MySQL Version: Percona 5.7.39-42
Issue Description:
We are managing a MySQL cluster with one Master, one HSB (Hot Standby), and multiple read replicas using GTID replication. Recently, we encountered a hardware failure causing the master virtual machine to go down. As a result, our auto-failover process kicked in, promoting the HSB to master. During this process:
- Some replicas were able to reconnect to the new master based on GTID alignment.
- Other replicas had to be rebuilt due to GTID inconsistencies.
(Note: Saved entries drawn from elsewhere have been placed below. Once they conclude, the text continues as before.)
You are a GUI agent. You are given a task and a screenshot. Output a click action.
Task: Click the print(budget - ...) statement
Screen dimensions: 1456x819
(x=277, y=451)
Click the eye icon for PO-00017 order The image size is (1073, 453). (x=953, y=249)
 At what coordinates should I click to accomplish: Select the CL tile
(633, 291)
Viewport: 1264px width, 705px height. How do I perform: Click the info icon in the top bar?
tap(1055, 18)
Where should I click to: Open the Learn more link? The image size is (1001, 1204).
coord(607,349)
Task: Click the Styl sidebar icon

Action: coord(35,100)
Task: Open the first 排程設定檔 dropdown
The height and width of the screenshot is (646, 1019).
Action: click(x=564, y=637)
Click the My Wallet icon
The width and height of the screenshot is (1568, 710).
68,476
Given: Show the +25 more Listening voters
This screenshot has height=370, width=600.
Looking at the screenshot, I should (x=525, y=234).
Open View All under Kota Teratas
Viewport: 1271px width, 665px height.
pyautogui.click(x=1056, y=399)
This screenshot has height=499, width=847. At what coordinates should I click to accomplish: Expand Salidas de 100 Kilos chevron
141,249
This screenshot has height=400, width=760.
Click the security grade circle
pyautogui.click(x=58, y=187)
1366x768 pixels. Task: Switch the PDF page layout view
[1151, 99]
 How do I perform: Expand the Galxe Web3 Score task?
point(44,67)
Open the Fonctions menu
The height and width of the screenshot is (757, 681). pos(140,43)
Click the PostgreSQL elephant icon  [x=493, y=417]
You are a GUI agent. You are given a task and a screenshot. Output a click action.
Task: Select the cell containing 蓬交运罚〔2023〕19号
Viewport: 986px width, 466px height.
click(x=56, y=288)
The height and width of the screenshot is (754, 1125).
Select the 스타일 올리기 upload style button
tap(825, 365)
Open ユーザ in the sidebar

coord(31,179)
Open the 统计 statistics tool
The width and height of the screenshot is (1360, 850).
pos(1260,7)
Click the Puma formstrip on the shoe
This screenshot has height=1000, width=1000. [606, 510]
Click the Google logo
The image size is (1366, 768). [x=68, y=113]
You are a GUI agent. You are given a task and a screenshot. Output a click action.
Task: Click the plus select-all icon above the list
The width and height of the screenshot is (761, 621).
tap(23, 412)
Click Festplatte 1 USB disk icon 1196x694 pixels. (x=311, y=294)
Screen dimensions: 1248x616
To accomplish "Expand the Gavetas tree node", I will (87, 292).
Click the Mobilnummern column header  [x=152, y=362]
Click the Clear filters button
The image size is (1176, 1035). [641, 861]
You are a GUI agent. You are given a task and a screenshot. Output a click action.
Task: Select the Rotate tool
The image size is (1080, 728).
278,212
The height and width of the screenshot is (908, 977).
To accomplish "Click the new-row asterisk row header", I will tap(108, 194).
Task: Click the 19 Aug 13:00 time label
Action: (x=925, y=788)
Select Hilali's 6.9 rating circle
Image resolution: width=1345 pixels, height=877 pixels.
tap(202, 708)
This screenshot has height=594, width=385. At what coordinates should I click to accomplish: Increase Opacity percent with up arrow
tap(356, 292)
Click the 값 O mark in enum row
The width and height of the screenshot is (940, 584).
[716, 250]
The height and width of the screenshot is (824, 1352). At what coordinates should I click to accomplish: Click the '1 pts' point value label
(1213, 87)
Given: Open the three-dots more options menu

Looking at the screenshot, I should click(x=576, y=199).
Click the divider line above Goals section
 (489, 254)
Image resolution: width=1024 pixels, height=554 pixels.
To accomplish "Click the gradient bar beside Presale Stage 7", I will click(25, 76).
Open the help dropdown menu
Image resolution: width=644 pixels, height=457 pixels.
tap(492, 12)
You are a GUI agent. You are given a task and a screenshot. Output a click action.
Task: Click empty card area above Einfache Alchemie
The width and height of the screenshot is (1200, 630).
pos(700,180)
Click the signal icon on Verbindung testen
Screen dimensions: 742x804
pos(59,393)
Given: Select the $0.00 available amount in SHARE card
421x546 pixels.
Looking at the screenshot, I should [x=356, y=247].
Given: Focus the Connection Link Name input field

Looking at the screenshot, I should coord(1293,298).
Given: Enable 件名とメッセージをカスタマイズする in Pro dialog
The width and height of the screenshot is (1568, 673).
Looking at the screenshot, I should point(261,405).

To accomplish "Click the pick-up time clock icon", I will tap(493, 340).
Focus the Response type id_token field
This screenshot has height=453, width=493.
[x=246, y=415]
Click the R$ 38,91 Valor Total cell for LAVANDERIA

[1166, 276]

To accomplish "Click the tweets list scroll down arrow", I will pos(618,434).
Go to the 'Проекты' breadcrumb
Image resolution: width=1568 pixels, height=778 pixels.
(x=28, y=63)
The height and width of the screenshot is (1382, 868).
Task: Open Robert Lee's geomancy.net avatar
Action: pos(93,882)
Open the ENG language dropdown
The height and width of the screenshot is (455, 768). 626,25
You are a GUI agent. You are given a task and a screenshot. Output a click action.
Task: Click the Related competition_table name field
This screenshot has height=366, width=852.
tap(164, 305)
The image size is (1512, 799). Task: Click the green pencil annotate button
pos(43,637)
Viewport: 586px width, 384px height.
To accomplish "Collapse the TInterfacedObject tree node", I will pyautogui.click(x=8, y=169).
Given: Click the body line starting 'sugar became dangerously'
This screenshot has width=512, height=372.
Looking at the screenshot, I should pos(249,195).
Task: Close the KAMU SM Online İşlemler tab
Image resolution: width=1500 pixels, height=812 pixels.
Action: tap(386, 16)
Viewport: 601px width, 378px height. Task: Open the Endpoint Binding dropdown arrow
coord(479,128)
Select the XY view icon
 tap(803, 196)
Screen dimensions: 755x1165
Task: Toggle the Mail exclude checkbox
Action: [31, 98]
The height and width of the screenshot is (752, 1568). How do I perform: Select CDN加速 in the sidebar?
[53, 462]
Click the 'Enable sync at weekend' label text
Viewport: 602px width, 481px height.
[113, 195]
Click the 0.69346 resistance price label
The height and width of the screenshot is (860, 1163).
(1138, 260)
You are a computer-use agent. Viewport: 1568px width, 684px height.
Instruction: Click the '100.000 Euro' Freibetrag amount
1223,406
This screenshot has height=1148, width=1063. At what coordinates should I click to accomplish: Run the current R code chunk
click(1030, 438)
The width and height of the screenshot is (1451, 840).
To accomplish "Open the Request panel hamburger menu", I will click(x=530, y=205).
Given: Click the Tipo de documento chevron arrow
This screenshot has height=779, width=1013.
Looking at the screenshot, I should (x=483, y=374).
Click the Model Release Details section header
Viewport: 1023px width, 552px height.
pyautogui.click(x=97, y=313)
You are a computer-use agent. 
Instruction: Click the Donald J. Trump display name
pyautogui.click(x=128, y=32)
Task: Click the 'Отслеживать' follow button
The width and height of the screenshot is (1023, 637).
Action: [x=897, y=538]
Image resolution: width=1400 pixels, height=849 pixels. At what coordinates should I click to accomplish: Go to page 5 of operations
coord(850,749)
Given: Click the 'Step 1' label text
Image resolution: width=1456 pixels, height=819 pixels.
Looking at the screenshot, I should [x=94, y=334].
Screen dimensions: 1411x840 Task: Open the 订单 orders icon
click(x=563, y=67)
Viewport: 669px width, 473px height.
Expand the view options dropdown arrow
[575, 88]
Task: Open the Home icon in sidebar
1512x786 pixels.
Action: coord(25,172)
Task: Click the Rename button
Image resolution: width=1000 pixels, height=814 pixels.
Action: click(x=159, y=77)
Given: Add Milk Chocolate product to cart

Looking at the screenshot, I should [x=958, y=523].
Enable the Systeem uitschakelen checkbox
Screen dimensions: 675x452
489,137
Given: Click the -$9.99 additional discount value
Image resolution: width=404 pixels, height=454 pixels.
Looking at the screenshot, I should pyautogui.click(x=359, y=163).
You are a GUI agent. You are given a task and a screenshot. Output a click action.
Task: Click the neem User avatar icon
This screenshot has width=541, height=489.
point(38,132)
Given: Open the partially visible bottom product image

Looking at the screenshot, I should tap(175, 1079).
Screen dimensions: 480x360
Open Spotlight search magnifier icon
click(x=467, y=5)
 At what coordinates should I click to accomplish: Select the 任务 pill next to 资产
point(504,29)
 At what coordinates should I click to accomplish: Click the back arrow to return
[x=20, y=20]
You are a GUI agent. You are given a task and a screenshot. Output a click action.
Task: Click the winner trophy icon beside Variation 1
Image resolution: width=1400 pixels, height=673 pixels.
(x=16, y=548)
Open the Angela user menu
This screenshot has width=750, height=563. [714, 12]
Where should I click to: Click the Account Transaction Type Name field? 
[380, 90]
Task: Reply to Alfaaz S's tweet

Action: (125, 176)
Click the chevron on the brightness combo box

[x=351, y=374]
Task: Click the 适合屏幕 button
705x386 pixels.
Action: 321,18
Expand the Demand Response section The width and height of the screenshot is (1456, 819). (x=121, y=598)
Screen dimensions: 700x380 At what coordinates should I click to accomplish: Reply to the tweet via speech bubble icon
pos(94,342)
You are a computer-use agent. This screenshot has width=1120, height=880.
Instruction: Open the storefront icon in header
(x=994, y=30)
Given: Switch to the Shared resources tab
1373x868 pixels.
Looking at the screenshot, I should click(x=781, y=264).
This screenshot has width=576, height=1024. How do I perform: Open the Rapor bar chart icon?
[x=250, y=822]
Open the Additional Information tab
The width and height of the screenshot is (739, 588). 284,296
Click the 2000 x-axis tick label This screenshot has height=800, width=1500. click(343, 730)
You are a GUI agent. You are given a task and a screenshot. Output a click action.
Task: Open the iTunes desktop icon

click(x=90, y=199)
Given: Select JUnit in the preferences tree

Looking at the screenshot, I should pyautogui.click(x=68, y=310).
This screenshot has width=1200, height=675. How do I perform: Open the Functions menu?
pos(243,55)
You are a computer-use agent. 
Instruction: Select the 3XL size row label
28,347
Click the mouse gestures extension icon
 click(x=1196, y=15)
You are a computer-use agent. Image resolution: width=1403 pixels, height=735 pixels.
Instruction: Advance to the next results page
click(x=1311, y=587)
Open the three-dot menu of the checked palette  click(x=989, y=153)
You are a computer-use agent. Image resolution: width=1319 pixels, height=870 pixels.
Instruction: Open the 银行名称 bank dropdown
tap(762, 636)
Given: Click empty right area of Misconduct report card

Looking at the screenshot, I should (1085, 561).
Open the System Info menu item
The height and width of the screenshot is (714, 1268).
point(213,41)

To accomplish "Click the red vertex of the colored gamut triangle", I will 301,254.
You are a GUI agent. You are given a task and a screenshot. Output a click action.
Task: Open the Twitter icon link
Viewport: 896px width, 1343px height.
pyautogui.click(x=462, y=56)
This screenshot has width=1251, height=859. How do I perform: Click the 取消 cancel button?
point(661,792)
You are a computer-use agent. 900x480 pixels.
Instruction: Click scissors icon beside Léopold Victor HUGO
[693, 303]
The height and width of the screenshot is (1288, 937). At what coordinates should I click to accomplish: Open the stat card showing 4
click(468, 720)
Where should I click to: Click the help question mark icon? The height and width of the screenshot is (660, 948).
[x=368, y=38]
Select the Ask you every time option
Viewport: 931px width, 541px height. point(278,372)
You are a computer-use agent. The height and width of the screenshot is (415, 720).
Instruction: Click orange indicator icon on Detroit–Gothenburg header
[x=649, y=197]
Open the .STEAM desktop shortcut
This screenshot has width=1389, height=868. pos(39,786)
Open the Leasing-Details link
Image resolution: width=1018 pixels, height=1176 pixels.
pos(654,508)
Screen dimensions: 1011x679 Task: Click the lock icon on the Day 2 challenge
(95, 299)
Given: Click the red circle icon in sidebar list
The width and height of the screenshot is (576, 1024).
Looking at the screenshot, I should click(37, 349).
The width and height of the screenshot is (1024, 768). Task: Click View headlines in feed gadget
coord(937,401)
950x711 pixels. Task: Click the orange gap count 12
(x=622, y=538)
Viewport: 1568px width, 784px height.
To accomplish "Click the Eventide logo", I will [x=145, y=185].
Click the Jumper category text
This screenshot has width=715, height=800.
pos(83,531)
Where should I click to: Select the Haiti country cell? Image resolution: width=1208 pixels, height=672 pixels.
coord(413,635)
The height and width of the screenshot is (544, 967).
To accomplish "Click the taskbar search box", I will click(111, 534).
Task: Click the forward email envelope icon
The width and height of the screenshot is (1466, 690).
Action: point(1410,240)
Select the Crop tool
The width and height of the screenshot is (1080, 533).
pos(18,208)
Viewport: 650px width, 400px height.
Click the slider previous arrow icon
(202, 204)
At the time of failover, all replicas (including HSB) had more than 10 minutes of replication lag. Our auto-failover process, however, waits until the HSB lag is synced before triggering the failover.
Problem:
After the failover, some replicas that reconnected to the newly promoted master (HSB) have exhibited data inconsistencies. Specifically, for the same set of values, data is different between the newly promoted master and the replicas. We are unable to identify the cause of this inconsistency.
Details on Data Inconsistency:
We parsed the binary logs of both the newly promoted master and the affected replica:
- Master binary logs: The data appears correct.
- Replica binary logs: Even though the logs suggest that the data should match the master’s, the replica shows inconsistent data.
Additional validations showed no GTID inconsistencies or errant GTIDs between the master and replica, and there are no direct inserts into the replica (read-only is enabled).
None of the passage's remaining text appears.